The result is Buddy System: a tiered inference architecture where a Rust entropy monitor watches per-token uncertainty during local generation and routes to Sonnet only when the local model is genuinely stuck. (I know Anthropic has the advisor system, but this is different)

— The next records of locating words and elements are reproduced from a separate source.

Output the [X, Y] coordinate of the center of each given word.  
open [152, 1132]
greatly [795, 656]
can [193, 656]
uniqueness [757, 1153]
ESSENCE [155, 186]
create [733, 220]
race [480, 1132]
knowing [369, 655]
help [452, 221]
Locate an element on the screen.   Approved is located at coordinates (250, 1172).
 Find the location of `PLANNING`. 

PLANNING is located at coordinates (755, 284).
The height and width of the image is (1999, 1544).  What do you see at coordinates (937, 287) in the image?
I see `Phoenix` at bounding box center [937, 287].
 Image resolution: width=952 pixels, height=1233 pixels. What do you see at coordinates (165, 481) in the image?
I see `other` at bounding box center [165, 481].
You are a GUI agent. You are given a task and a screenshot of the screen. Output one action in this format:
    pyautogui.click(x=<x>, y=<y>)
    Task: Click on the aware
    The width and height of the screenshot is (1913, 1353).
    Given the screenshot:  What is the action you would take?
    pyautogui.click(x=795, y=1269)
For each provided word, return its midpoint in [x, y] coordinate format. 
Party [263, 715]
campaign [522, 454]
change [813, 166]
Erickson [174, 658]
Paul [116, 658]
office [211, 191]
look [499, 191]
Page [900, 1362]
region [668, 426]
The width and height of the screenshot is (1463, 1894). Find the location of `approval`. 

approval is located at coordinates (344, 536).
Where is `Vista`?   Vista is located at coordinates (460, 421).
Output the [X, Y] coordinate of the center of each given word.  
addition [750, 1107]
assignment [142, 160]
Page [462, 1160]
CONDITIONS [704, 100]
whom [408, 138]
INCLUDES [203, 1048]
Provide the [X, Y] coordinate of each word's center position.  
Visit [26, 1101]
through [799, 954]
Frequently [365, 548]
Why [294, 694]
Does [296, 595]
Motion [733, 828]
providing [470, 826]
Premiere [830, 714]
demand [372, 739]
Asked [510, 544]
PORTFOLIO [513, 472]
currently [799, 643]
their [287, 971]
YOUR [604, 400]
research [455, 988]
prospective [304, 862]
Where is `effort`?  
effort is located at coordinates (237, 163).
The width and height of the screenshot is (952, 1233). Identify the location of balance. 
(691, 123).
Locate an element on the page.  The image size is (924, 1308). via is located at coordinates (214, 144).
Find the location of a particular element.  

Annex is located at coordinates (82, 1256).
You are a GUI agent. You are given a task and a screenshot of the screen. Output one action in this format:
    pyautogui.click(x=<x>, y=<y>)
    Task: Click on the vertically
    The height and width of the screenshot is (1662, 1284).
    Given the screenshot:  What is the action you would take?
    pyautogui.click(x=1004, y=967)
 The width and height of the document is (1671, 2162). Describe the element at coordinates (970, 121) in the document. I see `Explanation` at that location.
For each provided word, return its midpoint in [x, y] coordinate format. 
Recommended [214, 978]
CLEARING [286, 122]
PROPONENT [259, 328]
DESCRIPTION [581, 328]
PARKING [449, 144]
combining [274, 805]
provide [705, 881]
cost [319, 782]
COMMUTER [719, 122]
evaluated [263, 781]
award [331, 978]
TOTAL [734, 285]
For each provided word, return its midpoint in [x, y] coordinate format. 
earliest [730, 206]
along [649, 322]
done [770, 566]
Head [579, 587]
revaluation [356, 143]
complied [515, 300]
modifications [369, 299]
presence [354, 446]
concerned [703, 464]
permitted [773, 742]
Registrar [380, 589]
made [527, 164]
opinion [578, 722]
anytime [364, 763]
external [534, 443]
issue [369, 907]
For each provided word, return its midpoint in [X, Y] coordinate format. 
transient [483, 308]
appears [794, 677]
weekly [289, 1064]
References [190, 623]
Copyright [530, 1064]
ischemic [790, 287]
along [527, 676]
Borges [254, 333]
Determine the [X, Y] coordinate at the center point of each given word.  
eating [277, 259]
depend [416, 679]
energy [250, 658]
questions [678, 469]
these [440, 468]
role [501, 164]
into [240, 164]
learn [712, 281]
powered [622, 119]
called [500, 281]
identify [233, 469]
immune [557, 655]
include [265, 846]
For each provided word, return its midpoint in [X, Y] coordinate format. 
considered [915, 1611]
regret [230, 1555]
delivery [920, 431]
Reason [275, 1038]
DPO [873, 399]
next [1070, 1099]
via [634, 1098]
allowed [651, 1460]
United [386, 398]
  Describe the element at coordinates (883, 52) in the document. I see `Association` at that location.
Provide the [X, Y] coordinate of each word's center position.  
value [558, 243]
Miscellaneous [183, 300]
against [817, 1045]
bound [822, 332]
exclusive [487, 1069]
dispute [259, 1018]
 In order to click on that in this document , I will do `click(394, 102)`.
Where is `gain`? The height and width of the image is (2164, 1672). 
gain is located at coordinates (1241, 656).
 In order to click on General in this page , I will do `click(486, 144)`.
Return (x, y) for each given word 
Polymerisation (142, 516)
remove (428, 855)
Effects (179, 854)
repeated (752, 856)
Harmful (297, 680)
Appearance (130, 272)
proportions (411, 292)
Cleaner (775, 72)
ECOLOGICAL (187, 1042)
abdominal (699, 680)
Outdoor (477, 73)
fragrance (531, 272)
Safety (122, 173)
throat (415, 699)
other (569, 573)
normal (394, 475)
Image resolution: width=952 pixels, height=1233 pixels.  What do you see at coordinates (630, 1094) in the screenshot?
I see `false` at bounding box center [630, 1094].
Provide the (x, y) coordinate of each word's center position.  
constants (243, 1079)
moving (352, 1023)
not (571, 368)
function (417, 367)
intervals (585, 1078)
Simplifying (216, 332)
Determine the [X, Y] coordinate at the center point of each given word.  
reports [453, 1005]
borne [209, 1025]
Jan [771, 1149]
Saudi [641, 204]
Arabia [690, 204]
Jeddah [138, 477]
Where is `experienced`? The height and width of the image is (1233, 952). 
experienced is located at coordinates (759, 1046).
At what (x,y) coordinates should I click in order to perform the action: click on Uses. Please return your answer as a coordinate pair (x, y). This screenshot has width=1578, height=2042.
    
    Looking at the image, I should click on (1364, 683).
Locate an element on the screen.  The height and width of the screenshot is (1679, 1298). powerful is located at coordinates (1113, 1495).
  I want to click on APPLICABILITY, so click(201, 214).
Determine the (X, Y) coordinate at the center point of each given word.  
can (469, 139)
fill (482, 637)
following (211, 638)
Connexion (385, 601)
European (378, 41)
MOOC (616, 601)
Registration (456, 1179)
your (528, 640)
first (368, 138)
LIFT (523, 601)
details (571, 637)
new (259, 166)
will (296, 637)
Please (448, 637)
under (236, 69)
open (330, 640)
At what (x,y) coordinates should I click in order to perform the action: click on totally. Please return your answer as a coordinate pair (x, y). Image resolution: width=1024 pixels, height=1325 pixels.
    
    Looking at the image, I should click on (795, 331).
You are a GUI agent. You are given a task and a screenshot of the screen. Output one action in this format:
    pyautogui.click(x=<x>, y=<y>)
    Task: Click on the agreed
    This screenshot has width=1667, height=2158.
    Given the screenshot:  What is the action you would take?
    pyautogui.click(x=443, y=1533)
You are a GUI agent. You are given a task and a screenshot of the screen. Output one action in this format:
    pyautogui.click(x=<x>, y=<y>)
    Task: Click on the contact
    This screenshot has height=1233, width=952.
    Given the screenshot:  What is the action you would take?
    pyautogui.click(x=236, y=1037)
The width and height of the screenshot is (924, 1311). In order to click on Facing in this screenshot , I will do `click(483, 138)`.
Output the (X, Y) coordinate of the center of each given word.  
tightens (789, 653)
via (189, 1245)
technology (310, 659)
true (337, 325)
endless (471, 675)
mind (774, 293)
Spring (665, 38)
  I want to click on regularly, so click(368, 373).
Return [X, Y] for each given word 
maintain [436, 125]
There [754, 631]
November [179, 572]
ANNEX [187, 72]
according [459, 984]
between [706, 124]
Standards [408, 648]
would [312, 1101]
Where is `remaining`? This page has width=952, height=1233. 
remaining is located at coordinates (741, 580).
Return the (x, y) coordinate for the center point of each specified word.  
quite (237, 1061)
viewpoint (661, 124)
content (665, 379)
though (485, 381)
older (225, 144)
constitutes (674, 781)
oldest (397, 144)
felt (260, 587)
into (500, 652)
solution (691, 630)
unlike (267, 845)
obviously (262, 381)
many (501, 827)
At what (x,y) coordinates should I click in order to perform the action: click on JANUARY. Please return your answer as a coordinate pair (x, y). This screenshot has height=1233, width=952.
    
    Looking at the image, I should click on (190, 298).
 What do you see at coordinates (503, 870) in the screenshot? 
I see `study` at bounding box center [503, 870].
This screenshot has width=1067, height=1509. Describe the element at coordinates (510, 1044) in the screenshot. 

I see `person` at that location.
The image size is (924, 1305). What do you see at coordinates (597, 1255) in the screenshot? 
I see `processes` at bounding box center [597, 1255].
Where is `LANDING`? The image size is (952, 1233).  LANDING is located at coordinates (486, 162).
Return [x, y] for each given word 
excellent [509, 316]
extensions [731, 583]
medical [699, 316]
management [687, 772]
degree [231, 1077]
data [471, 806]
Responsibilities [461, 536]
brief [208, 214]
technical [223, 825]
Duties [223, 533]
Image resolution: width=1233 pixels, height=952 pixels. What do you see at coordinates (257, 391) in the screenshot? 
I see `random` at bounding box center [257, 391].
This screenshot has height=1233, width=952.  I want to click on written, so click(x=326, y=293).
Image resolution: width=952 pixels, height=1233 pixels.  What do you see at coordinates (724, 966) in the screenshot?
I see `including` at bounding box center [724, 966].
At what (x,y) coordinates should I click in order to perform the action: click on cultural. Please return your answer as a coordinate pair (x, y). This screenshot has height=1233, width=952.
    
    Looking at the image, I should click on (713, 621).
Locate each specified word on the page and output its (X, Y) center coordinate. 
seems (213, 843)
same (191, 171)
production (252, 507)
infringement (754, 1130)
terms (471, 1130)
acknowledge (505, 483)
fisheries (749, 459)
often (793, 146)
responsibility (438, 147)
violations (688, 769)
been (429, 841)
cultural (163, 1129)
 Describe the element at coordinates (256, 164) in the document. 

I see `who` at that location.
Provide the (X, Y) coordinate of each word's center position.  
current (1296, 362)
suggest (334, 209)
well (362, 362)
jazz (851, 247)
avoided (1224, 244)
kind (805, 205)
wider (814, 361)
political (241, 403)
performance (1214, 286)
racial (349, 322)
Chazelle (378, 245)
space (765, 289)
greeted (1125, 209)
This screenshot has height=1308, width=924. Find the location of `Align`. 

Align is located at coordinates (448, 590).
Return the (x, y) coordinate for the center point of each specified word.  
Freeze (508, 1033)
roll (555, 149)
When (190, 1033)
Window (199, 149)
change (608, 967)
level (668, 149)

GitHub: https://github.com/Manojython/buddy-system
How it works
Gemma 3 4B generates locally on Apple Silicon via MLX. A Rust EntropyMonitor (compiled as a PyO3 extension) computes Shannon entropy over the full token vocabulary on every generated token:
// bridge/src/entropy.rs
pub fn token_entropy(&self, logits: &[f32]) -> f32 {
let max = logits.iter().cloned().fold(f32::NEG_INFINITY, f32::max);
let exp_sum: f32 = logits.iter().map(|&l| (l - max).exp()).sum();
logits.iter()
.map(|&l| {
let p = ((l - max).exp()) / exp_sum;
if p > 0.0 { -p * p.ln() } else { 0.0 }
})
.sum()
}
At high-entropy clause boundaries (threshold: 0.8), spaCy NER identifies what the model is uncertain about — the specific named entity or noun chunk, not just "confidence is low":
# frugal/uncertainty.py
for ent in doc.ents:
e = _span_entropy(ent.start_char, ent.end_char)
if e > best_entropy:
best_entropy = e
best_text = ent.text
A sentence-transformers retriever finds the relevant passage chunk. Sonnet gets a targeted query: the uncertain fact + the grounding document. All cloud calls fire async after local generation completes — generation never blocks on the API.
Classical tools (math, dates, units) sit between local and cloud, handling deterministic answers at zero cost.
Benchmark results
3 conditions, 7 HuggingFace datasets, 140 total samples:
| Condition | Accuracy | Cost |
|---|---|---|
| Local only (Gemma 3 4B) | 70.7% | $0.00 |
| Buddy System (Gemma + Sonnet) | 71.4% | $0.21 |
| Advisor pattern (Haiku → Opus) | 62.9% | $0.44 |
Per-dataset:
| Dataset | Local | Buddy | Advisor |
|---|---|---|---|
| AG News | 75% | 75% | 75% |
| WikiANN | 60% | 60% | 70% |
| STS-B | 30% | 30% | 30% |
| SST-2 | 90% | 90% | 95% |
| GSM8K | 75% | 80% | 55% |
| SQuAD v2 | 90% | 90% | 60% |
| HotpotQA | 75% | 75% | 55% |
The interesting finding
The Advisor pattern (Haiku generates → Opus reviews unconditionally) dropped 30pp on SQuAD v2 and 20pp on HotpotQA compared to local-only. The mechanism: the review step receives Haiku's answer but not the source document. Opus corrects from parametric memory, not from the passage.
It's not a model capability problem. It's what context the review tier receives. Pass the document to the reviewer and the result changes — which is exactly what the Buddy System does via the retrieval step.